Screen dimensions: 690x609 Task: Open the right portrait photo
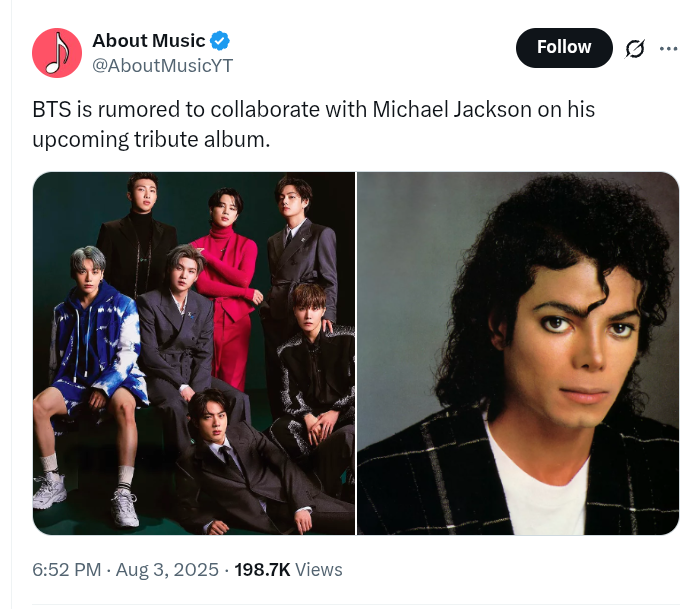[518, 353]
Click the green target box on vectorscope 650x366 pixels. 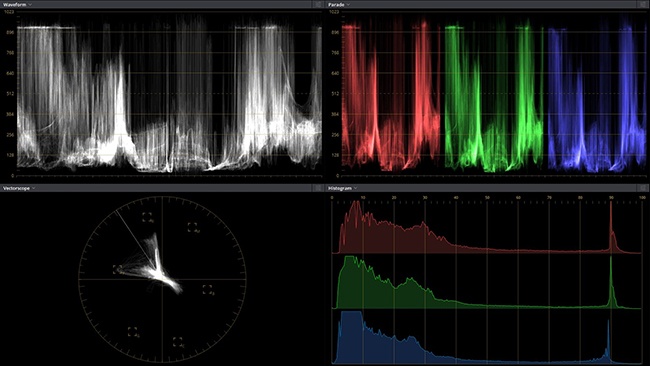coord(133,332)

==

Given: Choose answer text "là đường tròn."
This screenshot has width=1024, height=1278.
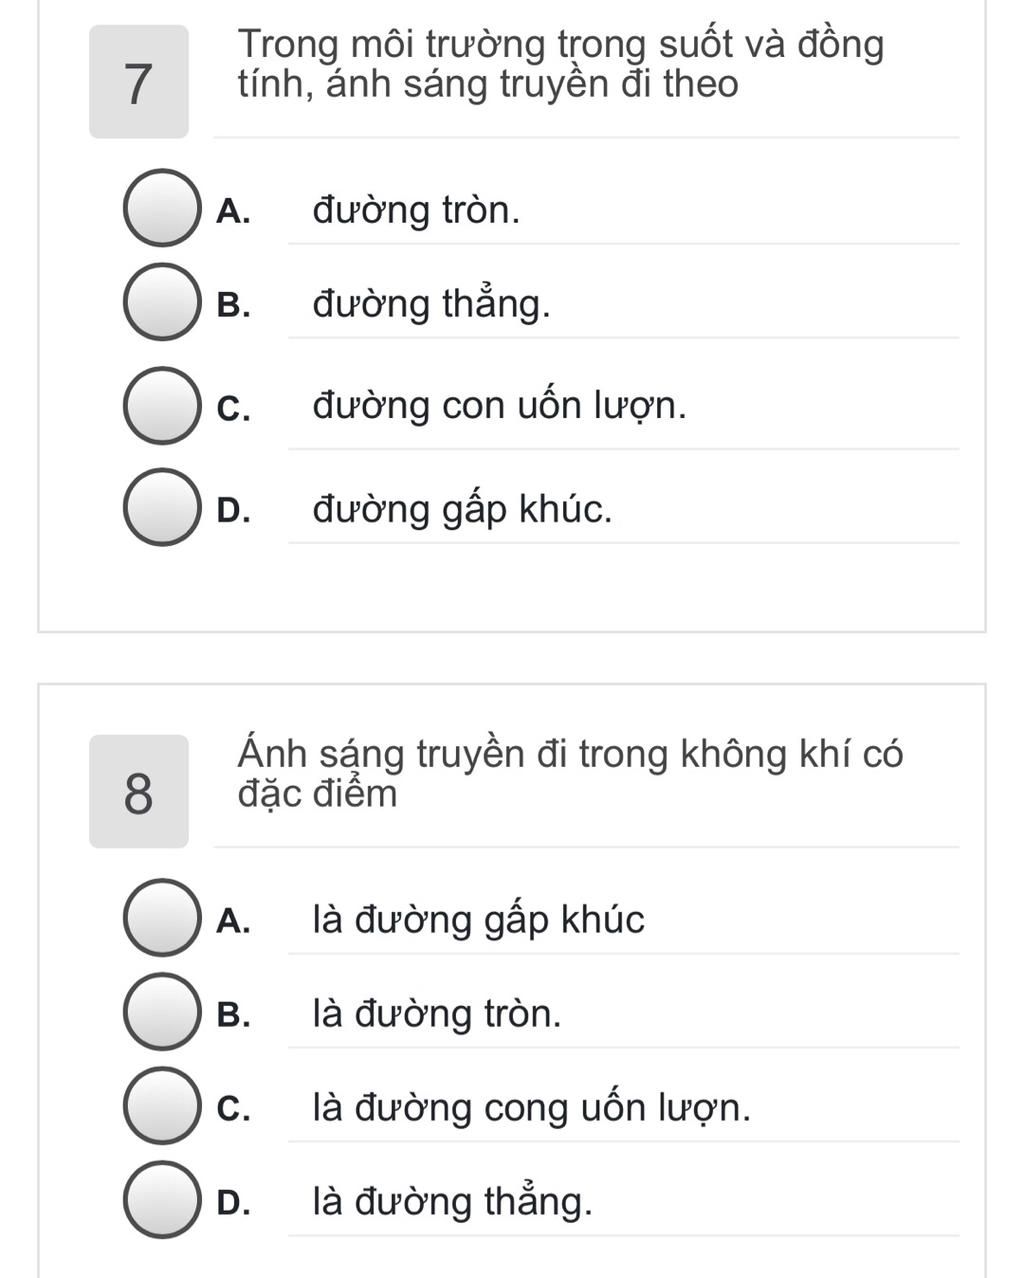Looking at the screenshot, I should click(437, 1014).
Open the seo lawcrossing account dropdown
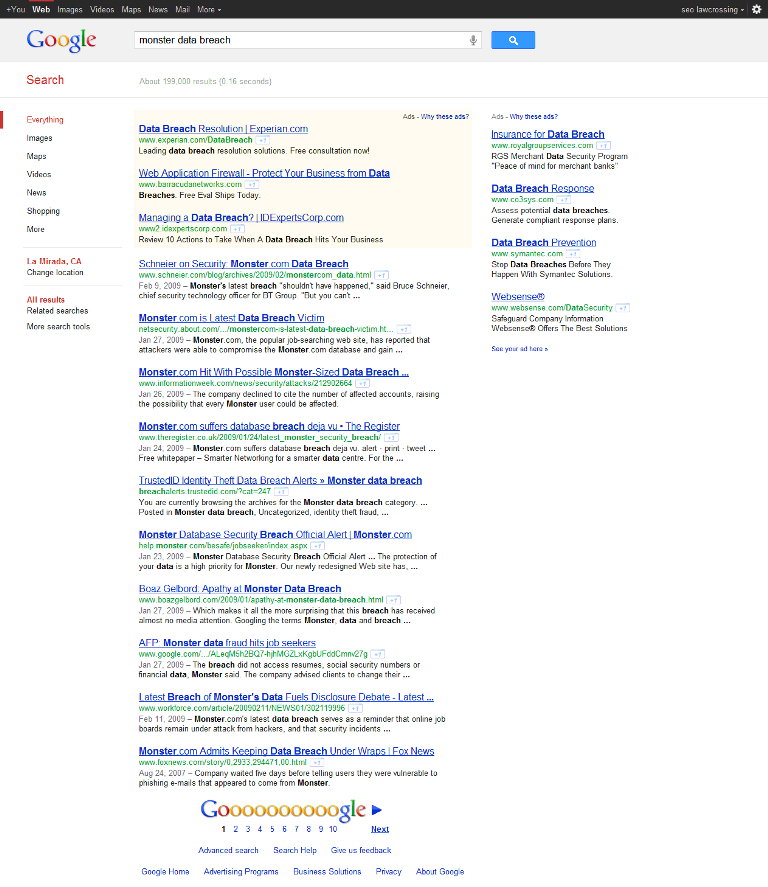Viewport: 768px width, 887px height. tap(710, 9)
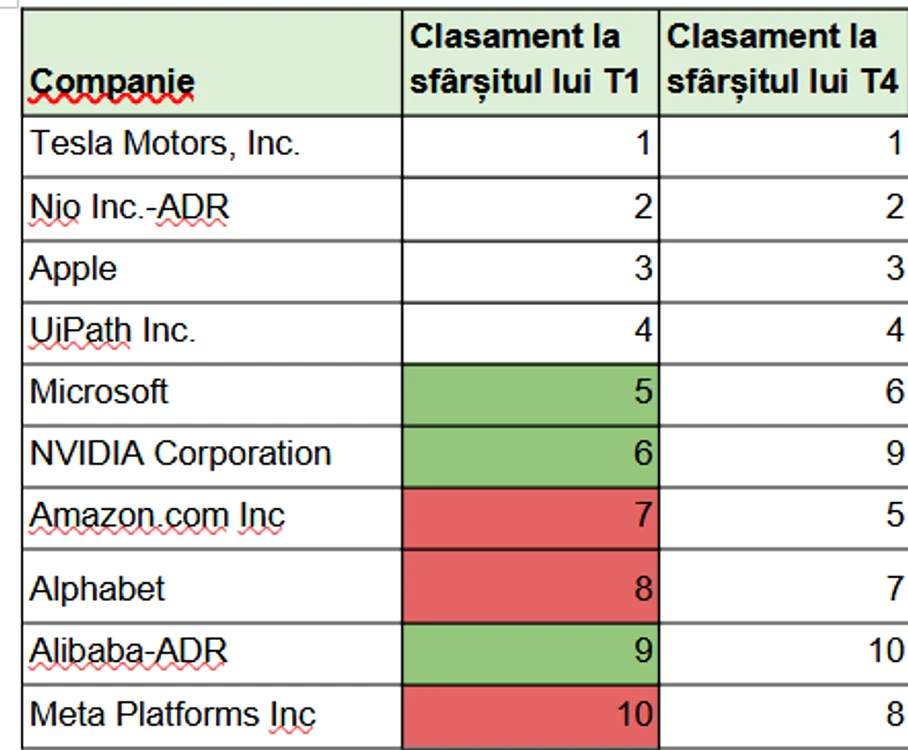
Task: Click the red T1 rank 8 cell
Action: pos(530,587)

==

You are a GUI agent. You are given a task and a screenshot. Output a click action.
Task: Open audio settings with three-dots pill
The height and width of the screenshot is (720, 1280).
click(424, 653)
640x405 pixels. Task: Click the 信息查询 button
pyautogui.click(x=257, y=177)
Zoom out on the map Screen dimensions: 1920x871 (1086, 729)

Exercise brief: In the entries above, find the line holding "The height and" and the line holding "Zoom out on", then retype exactly those two lines and every line between them, and nothing else.

Exercise output:
The height and width of the screenshot is (720, 1280).
click(424, 653)
640x405 pixels. Task: Click the 信息查询 button
pyautogui.click(x=257, y=177)
Zoom out on the map Screen dimensions: 1920x871 (1086, 729)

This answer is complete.